Foster also argues that violence which carries deeper implications is more evocative than violence that just is - mystery novels for instance seldom elicit much emotion from readers with regards to incidents of death or attack because these serve merely as tools for the main concerns of solving a problem, answering a riddle/question, finding the culprits etc. In other genres however, a death is not merely an incident or tool, but an event pregnant with meaning - a ominous portend, a character's desperation, an indicator of a community or race's experience. In Toni Morrison's Beloved for instance, Sethe's act of killing her daughter is a commentary on the deep struggles and anguish faced by a race at a particular moment in the past.

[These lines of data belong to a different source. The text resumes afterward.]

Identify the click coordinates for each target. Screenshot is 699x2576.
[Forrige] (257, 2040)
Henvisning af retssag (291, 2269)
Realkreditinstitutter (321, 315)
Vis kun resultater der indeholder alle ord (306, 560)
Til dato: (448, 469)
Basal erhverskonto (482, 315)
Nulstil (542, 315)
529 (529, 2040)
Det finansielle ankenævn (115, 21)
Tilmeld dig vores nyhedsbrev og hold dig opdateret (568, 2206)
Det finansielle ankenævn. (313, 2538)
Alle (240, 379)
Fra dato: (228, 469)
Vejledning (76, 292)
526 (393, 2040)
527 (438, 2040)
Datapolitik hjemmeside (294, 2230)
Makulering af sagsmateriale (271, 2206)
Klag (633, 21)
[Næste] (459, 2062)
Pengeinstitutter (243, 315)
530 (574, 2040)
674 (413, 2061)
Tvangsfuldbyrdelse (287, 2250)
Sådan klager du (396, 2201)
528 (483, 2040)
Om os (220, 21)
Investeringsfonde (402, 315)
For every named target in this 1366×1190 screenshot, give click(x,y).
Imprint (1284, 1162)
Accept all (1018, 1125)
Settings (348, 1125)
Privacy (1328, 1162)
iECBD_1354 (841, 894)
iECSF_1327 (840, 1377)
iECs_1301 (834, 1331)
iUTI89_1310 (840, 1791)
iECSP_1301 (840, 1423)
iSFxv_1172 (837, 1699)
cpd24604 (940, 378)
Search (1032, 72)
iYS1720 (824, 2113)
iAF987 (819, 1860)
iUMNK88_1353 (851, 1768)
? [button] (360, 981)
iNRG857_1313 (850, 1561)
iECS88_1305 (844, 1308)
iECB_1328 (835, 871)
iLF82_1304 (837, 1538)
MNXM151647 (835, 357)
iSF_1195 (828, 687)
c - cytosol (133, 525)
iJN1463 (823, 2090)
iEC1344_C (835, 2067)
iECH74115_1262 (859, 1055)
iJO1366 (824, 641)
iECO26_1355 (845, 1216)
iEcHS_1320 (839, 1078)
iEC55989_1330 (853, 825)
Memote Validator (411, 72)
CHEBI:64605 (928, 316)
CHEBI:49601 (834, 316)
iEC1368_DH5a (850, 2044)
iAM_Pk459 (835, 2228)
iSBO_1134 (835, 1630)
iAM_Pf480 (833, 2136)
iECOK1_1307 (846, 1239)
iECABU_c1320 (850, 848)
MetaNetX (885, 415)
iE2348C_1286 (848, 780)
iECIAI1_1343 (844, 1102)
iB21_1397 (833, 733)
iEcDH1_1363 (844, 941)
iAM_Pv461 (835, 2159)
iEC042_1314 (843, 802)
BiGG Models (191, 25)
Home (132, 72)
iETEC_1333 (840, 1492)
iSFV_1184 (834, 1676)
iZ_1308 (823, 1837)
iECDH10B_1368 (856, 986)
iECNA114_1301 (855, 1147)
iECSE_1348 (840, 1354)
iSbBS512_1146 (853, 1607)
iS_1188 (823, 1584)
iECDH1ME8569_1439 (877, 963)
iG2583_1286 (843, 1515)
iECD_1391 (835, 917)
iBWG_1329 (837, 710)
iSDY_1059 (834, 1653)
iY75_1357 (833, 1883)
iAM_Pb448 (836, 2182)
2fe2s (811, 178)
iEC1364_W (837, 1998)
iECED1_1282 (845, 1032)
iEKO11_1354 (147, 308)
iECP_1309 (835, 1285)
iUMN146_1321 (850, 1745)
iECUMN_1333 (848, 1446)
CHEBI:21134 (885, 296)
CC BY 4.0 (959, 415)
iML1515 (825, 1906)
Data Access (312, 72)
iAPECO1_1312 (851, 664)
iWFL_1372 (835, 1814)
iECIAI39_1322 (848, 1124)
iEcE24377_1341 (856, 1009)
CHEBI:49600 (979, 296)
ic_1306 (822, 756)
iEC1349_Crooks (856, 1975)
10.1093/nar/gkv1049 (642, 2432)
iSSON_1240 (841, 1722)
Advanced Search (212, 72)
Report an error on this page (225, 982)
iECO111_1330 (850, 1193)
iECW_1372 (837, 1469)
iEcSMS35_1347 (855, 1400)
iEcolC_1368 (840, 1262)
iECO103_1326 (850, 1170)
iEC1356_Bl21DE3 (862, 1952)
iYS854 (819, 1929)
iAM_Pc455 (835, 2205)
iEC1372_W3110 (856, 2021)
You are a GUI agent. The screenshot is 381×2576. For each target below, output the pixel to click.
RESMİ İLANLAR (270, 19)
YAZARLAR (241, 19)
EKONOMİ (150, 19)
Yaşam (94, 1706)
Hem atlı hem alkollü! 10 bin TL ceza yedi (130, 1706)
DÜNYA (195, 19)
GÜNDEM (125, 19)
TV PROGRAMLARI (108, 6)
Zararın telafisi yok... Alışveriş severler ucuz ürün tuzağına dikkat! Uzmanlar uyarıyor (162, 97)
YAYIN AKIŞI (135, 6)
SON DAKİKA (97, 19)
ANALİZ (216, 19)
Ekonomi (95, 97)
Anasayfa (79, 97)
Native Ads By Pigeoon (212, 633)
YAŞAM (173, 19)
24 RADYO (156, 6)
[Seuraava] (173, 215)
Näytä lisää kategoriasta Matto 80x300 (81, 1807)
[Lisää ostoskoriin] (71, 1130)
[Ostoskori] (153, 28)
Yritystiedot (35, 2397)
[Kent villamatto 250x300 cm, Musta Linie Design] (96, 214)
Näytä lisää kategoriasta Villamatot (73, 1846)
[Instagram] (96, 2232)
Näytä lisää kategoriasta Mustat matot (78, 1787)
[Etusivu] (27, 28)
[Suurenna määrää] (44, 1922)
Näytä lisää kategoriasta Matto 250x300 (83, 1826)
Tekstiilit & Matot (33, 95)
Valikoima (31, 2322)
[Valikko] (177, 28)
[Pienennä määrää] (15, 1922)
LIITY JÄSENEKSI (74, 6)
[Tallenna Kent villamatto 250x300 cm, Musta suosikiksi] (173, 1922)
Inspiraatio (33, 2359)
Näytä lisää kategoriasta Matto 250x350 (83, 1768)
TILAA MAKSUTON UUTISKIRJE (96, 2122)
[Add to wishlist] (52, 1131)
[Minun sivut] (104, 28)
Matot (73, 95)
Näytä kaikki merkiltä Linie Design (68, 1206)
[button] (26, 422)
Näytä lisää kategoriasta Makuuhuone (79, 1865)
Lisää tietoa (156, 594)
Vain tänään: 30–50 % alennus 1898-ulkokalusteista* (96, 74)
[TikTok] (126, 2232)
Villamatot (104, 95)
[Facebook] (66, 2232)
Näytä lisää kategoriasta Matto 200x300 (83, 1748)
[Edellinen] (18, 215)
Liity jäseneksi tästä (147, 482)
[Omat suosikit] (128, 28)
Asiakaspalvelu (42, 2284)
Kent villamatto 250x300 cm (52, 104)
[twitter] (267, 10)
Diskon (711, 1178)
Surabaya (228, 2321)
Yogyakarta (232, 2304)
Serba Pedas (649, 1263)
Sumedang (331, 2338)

Even violence without agency, that is, what doesn't happen between character to character, is often do deliberately plotted and crafted by the writer that is usually points to deeper meanings. The student's task is to always ask what the misfortune represents thematically, psychologically, socially, historically, spiritually and even politically. An act of violence will rarely encompass all the above considerations, but it will possibly contain enough layers of meaning to merit a deeper read.